TO DO: Would you return the data exactly as given, except for its pictures?

MATERIAL FOR THIS TASK:

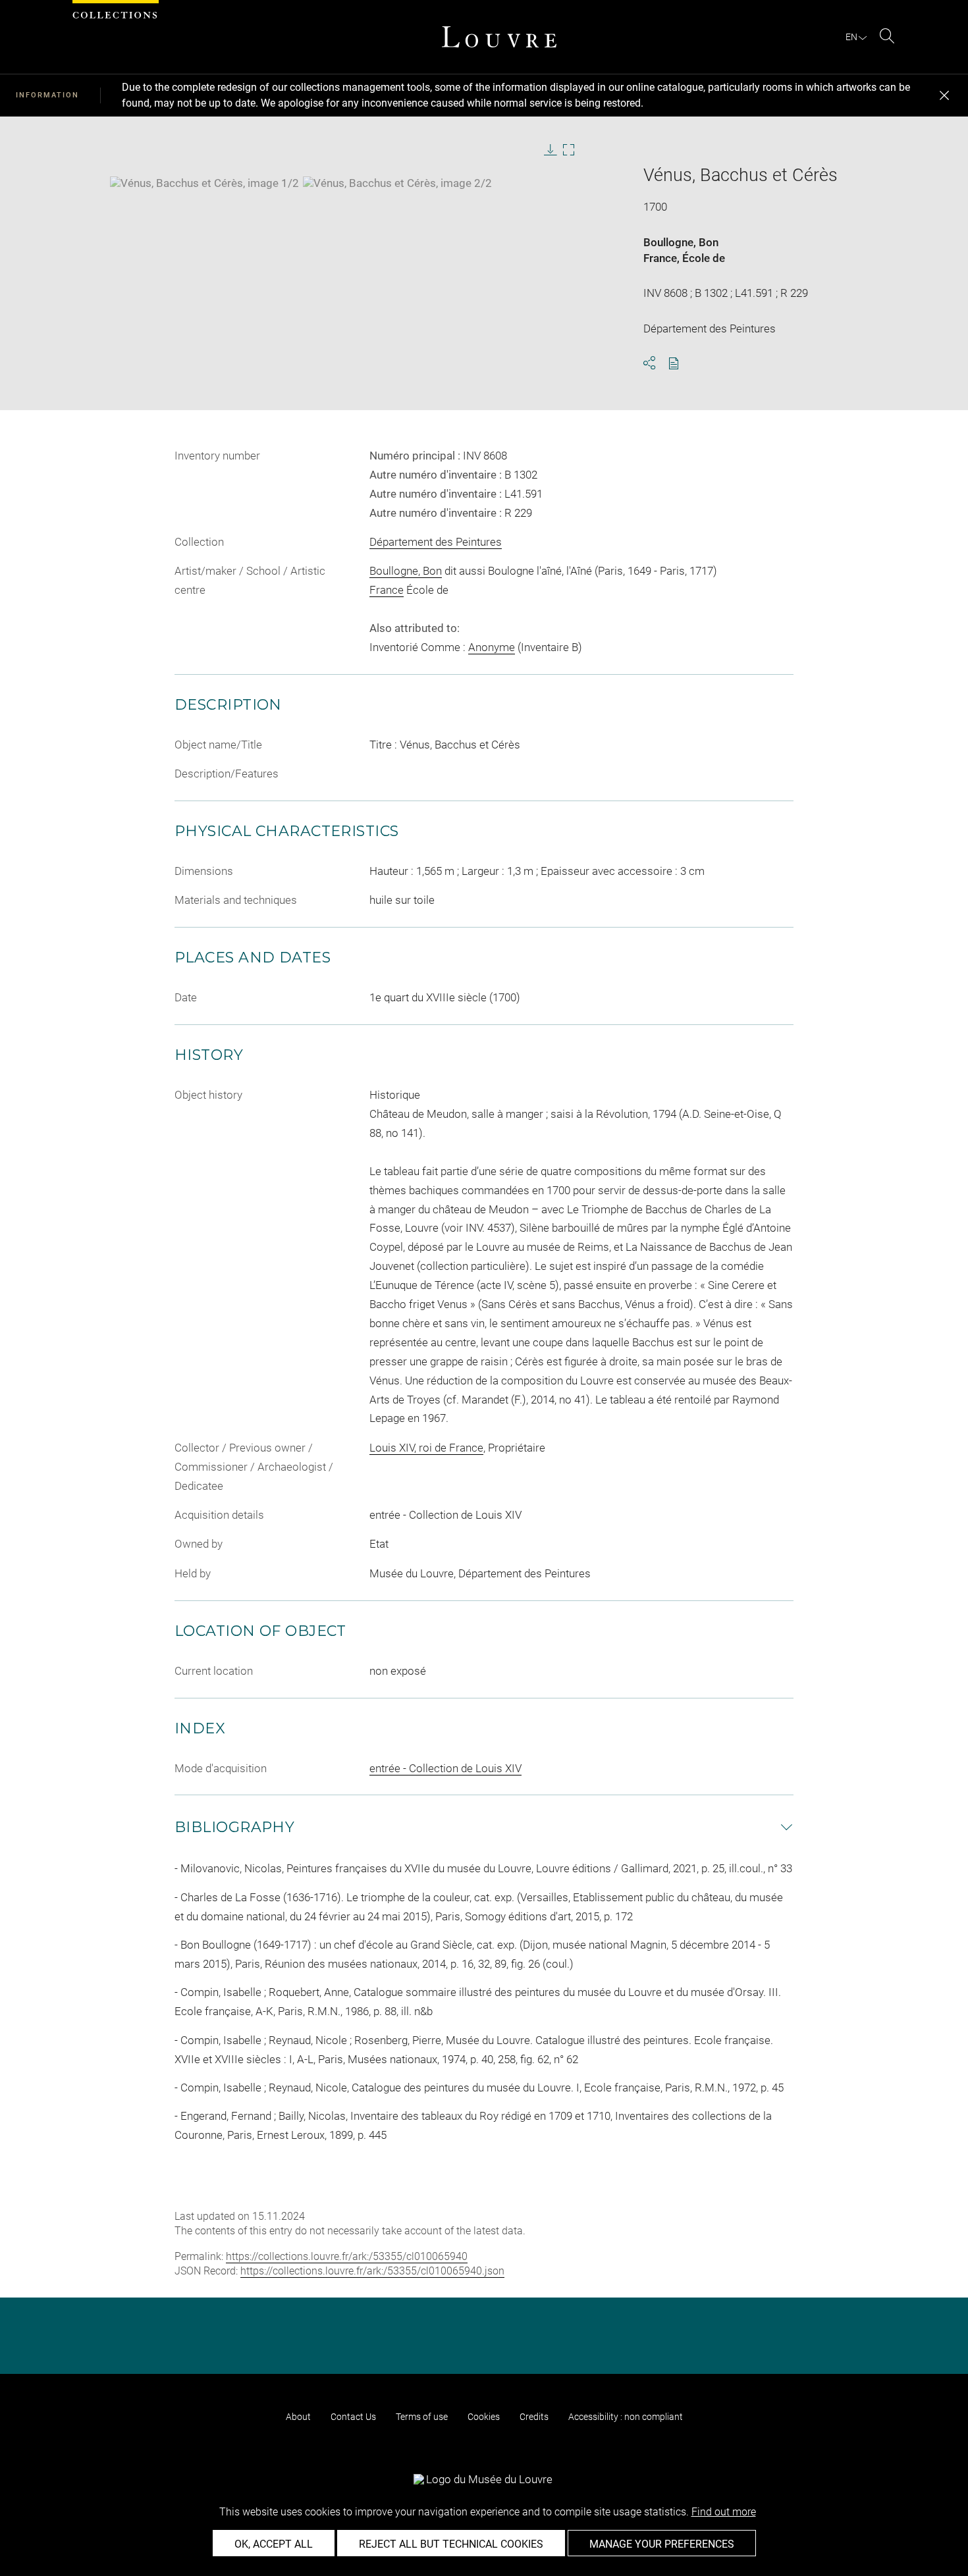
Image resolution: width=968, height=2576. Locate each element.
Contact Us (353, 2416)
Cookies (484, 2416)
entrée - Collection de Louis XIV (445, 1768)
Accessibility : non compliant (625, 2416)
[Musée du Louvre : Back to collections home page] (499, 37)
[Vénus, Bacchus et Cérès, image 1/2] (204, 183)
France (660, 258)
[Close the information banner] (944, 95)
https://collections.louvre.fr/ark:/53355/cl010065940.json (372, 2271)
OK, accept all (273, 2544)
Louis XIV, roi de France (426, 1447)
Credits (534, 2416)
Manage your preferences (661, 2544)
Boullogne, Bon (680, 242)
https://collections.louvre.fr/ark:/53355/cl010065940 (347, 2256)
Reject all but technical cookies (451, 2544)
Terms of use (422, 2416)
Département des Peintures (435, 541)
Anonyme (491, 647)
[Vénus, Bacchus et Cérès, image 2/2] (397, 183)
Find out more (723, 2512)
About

RESULT BELOW:
Image resolution: width=968, height=2576. Locate each element.
Contact Us (353, 2416)
Cookies (484, 2416)
entrée - Collection de Louis XIV (445, 1768)
Accessibility : non compliant (625, 2416)
[Musée du Louvre : Back to collections home page] (499, 37)
[Vénus, Bacchus et Cérès, image 1/2] (204, 183)
France (660, 258)
[Close the information banner] (944, 95)
https://collections.louvre.fr/ark:/53355/cl010065940.json (372, 2271)
OK, accept all (273, 2544)
Louis XIV, roi de France (426, 1447)
Credits (534, 2416)
Manage your preferences (661, 2544)
Boullogne, Bon (680, 242)
https://collections.louvre.fr/ark:/53355/cl010065940 (347, 2256)
Reject all but technical cookies (451, 2544)
Terms of use (422, 2416)
Département des Peintures (435, 541)
Anonyme (491, 647)
[Vénus, Bacchus et Cérès, image 2/2] (397, 183)
Find out more (723, 2512)
About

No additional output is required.